The road to Klin is a petri dish of Russia’s rambunctious post-Soviet economy.
This is, after all, the vital Moscow-St. Petersburg artery. And development has been swift here. Ten years ago, the main signs of life were infrequent GAI (road police) outposts and the occasional, run-down filling station, inevitably closed for repairs. Today, every 10 miles there are gaudy minimarkets and sprawling oases for motorists—with shiny new gas stations and shashlik cafes. Faded wooden dachas still line the road, intermittent with goat-strewn fields of high green grass and yellow dandelions. Further from the road, red brick new money dacha developments rise high up out of the landscape, flaunting an architectural style that can only be called Early Lego Gothic.

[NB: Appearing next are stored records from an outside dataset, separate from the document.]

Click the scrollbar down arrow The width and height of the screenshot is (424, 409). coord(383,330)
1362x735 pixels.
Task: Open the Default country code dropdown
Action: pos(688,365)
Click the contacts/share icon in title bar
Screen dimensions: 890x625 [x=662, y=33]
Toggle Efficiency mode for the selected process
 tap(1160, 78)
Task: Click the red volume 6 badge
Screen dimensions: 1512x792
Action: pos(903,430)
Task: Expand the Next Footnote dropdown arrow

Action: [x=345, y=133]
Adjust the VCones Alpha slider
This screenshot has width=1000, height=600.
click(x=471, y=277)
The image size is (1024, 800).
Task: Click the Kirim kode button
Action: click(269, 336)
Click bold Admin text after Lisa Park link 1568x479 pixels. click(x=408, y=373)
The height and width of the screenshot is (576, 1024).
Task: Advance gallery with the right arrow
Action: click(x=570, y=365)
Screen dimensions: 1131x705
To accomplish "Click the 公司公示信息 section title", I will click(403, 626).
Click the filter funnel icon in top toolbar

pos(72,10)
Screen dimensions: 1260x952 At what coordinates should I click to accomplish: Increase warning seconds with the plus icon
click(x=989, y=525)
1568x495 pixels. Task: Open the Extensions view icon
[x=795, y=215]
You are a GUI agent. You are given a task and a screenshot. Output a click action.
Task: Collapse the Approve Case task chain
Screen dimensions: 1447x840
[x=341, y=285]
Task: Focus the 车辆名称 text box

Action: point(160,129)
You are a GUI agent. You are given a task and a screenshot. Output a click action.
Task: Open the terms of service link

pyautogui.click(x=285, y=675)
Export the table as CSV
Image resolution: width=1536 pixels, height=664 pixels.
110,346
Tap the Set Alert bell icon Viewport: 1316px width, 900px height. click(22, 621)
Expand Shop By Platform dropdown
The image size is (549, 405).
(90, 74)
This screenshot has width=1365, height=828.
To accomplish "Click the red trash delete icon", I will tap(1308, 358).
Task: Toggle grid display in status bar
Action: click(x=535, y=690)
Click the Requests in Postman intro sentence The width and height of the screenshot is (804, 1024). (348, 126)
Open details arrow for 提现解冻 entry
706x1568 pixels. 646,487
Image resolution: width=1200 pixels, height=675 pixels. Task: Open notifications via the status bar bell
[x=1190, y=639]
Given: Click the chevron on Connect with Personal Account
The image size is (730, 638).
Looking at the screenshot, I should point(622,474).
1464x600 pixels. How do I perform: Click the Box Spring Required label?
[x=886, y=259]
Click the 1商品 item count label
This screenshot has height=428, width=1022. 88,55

Located just 89 km northwest of Moscow, Klin (pronounced “clean”; population 96,000) straddles this important highway, boasting an infrastructure a much larger town might envy, including six churches, competing Kodak and Fuji photo outlets, two hard currency exchange points, a supermarket, an oatmeal factory (producing the well-know Gerkules), a large bread factory, a prosperous meat processing plant (outputing the famous Doktorskaya sausage, among other products), and a local brewery—Klinsky, which brews a dozen brands, many popular in the capital. Last but not least, there is a McDonald’s here, conferring on the town a status even nearby Tver—an oblast capital of 457,000 souls—does not yet have.